I’ll never be a minimalist, though, because I’m just too sentimental. When I see my mother’s copy of “Etiquette” by Emily Post sitting on my bookcase, it reminds me the importance she placed on good manners and the importance she placed on how we treat people. Flipping through that book when I was a teenager was how I learned about “bread and butter” letters (a short letter of thanks to one’s host and/or hostess after an overnight visit). And when I look at the children’s world globe (still reflecting the United Soviet Socialist Republic!) my husband gave me our first Christmas with a sweet, but cheesy, note that said he would give me the world, I remember the butterflies of newlywed love.

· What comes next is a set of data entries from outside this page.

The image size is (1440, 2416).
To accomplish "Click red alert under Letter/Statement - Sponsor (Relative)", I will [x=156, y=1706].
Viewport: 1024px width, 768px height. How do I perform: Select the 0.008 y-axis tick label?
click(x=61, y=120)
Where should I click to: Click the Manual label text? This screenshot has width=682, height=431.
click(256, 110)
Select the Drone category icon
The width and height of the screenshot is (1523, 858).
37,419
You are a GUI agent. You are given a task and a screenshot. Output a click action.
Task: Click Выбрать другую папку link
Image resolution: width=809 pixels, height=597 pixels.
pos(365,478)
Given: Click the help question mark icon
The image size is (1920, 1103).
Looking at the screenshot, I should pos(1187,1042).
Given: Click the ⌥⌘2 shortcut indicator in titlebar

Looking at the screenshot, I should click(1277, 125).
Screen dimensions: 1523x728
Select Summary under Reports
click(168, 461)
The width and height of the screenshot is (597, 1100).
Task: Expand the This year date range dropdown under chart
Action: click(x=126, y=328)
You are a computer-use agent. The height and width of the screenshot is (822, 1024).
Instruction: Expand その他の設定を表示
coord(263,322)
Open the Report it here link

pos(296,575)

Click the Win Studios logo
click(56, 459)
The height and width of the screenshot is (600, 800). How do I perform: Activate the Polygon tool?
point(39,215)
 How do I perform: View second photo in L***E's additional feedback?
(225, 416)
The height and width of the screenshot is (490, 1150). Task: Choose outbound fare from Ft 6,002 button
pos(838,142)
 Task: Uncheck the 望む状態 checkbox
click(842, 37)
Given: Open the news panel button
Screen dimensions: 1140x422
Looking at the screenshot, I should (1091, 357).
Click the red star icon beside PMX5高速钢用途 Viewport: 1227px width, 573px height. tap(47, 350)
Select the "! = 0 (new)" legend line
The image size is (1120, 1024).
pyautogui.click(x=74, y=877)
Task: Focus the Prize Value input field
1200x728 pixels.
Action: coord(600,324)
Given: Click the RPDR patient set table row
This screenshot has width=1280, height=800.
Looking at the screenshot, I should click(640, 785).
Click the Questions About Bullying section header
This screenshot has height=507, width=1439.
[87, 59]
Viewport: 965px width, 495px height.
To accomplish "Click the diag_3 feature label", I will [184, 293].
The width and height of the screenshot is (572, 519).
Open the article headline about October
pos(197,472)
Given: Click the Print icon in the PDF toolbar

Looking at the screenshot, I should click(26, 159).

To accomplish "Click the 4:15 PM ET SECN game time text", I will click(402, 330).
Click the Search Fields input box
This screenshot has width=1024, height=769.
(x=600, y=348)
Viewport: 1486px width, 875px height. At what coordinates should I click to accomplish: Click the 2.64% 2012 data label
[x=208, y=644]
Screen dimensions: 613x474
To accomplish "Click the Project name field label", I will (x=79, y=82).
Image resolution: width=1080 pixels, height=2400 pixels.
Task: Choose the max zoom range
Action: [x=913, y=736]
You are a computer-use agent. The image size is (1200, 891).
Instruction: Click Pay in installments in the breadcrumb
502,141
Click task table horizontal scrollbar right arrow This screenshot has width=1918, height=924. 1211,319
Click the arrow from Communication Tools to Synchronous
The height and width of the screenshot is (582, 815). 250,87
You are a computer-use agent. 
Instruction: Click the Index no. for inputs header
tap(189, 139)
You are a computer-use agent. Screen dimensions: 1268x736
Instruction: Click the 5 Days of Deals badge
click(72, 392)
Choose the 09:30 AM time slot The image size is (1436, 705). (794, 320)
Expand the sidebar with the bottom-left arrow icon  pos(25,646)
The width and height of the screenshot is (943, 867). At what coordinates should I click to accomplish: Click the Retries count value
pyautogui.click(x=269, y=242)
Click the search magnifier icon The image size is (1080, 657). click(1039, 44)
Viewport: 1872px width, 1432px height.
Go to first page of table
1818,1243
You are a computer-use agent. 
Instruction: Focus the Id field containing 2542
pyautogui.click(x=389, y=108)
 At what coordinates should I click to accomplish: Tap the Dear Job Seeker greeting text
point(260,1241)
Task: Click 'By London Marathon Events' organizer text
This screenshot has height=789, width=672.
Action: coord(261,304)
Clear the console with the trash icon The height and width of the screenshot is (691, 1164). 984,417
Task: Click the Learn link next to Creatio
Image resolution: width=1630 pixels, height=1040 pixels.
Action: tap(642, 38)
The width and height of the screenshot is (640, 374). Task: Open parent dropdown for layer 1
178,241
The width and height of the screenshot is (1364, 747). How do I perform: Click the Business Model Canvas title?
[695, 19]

Yeah. No. I’ll never be a minimalist.But I am working on making sure what’s here deserves to be here.
The list of hats I wear is pretty lengthy and I’d be lying if I said that I’ve never had one fall off my head. Right now, in addition to running the blind business and working on stories for the magazine, I’m trying to continue making progress in several areas — organizing my work and personal space, getting our ducks in a row for home projects that we will finally be able to do when our mortgage is paid off this spring. Making sure my guy and our girl aren’t ignored, neglected, or forgotten in the hurry scurry of all the rest of it. Working on keeping my priorities in the correct order. One thing I am striving to become more diligent at is looking at my calendar and making lists. The other is to remember to have fun and not make this journey all about checkmarks (unless they are the fun kind one marks off bucket lists).
I’d love to hear if any of you have tips on how you keep putting one foot in front of the other!